Introduction to Hadoop

Introduction to Hadoop Saravanan Vijayakumaran IIT Bombay

What is Hadoop? • A framework for large-scale distributed data
processing • Advantages ◦ Can handle petabytes of data ◦ Can scale to a cluster containing thousands of computers ◦ Allows a user to focus on the data processing logic ◦ Takes care of task distribution and fault tolerance • Two main components ◦ Hadoop Distributed File System ◦ MapReduce

A Brief History of Hadoop • In 2003-2004, Google researchers
published papers on the Google File System and MapReduce • Doug Cutting did an initial implementation of Hadoop based on the papers • Yahoo hired Cutting in 2006 and provided a team for development • In 2008, Yahoo announced that their search engine was using Hadoop running on a 10,000+ core Linux cluster • The word Hadoop is the name Cutting’s son gave to a toy elephant

Use Cases of Hadoop • Filtering ◦ Web search ◦
Product search • Classification ◦ Spam detection ◦ Fraud/anomaly detection • Recommendation Engine ◦ Online retailers suggesting products ◦ Social networks suggesting people you may know

Hadoop vs RDBMS RDBMS • Structured data • Optimized for
queries and updates at arbitrary locations • Suitable for small data • Cannot scale to web-scale data Hadoop • Structured/unstructured data • Optimized for sequential reading and batch processing of data • Suitable for web-scale data • High latency for small data

Hadoop vs MPI MPI • Suitable for long-running computations which
involve small amounts of data • No fault tolerance provided by the framework • More flexible program structure Hadoop • Typically used for short computations on large amounts of data • Fault tolerance provided by default • Programs restricted to have “MapReduce” structure

Hadoop Distributed File System • A file is split into
blocks of size 64 MB • Each block is replicated 3 times • Blocks are distributed randomly on the machines in the cluster • NameNode: machine which holds the files to block mapping • DataNodes: machines which store the blocks

MapReduce • Arbitrary programs cannot be run on Hadoop •
Programs should conform to the MapReduce programming model • MapReduce programs transform lists of input data elements into lists of output data • The input and output lists are constrained to be lists of key-value pairs ◦ A key-value pair is an ordered pair (k,v) where k is the key and v is the value ◦ Example: [ (“Alice”, 28), (“Bob”, 35), (“Eve”, 28) ] • Two list processing idioms are used ◦ Map ◦ Reduce

Map A mapper function transforms each input list element to
an output list element

Examples of Map • Square [3, 6, 5, 9, 10]
→ [9, 36, 25, 81, 100] • isPrime [3, 6, 5, 9, 10] → [True, False, True, False, False] • toUpper [“This”, “is”, “a”, “test”] → [“THIS”, “IS”, “A”, “TEST”]

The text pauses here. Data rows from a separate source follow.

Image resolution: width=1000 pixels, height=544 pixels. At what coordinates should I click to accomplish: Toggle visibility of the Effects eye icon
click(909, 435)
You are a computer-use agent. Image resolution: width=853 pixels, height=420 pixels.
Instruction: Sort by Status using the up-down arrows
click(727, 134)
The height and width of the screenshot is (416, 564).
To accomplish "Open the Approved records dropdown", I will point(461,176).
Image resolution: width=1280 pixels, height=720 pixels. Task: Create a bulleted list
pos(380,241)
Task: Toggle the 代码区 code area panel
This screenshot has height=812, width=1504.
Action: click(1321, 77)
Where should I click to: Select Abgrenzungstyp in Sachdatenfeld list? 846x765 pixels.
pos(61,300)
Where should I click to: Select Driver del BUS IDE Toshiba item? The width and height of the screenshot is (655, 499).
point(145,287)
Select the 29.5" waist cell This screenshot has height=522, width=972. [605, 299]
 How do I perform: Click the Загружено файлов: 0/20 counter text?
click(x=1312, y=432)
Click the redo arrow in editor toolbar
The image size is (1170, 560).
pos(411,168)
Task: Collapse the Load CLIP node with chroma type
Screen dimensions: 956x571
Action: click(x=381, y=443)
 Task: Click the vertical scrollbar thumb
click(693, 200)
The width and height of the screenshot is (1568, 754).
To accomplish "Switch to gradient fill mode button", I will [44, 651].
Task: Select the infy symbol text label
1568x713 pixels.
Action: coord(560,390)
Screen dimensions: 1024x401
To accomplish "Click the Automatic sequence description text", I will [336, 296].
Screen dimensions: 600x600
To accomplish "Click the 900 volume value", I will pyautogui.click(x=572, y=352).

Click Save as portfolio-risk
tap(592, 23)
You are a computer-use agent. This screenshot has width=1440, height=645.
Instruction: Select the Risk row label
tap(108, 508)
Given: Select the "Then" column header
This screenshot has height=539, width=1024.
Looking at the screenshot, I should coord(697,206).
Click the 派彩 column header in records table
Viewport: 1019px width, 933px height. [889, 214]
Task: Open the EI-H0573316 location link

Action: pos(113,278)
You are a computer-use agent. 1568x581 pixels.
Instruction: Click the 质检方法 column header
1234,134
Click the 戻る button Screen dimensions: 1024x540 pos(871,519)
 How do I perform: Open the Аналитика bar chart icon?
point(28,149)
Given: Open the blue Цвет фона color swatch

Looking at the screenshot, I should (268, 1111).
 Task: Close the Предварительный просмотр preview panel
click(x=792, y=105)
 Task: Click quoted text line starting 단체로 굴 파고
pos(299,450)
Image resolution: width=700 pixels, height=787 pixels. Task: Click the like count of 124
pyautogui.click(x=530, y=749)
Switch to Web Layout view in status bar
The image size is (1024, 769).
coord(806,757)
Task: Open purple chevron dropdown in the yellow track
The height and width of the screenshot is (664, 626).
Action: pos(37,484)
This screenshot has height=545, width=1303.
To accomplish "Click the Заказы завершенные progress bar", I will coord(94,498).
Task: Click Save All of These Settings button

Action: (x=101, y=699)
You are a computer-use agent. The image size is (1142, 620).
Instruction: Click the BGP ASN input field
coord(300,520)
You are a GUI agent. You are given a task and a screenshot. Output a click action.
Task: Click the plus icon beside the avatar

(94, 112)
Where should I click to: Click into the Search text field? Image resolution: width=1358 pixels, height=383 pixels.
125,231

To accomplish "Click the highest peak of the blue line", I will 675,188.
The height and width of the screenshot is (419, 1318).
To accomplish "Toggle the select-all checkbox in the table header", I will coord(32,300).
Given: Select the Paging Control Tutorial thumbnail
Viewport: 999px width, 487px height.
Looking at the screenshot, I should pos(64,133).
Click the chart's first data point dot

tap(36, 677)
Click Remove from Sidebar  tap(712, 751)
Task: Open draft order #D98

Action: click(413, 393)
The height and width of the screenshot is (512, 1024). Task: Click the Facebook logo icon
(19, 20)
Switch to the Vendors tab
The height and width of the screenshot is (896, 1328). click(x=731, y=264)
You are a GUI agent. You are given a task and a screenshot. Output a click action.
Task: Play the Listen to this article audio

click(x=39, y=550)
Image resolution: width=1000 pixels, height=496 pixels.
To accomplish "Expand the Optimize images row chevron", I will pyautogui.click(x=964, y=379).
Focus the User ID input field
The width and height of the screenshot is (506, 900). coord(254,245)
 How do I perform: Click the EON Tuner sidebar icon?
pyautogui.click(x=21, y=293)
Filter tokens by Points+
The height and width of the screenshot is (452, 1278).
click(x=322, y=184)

Reduce A reducer function combines the values in an input
list to a single output value

Examples of Reduce • Summation [3, 6, 5, 9, 10]
→ 33 • Median [3, 6, 5, 9, 10] → 6 • Histogram [4, 6, 1, 6, 4, 4, 1, 1] → [(1,3), (4,3), (6,2)]

An Example Application: Word Count • Count how many times
different words appear in a set of files ◦ Use case: Spam filtering • Suppose we have two files ◦ file1.txt: Hello, this is the first file ◦ file2.txt: This is the second file • Expected output hello 1 first 1 this 2 second 1 is 2 file 2 the 2

Word Count as MapReduce: Mapper Mapper pseudocode mapper (file-contents): for
each word in file-contents: emit (word, 1) • file1.txt: Hello, this is the first file ◦ Mapper output (hello, 1) (this, 1) (is, 1) (the, 1) (first, 1) (file, 1) • file2.txt: This is the second file ◦ Mapper output (this, 1) (is, 1) (the, 1) (second, 1) (file, 1)

Word Count as MapReduce: Reducer • Hadoop groups values with
same key • Reducer pseudocode reducer (word, values): sum = 0 for each value in values: sum = sum + value emit (word, sum) • Output of mapper stage (hello, 1) (this, 1) (is, 1) (the, 1) (first, 1) (file, 1) (this, 1) (is, 1) (the, 1) (second, 1) (file, 1) • Input to reducer stage (hello, [1]) (this, [1, 1]) (is, [1, 1]) (the, [1,1]) (first, [1]) (file, [1, 1]) (second, [1]) • Output of reducer stage (hello, 1) (this, 2) (is, 2) (the, 2) (first, 1) (file, 2) (second, 1)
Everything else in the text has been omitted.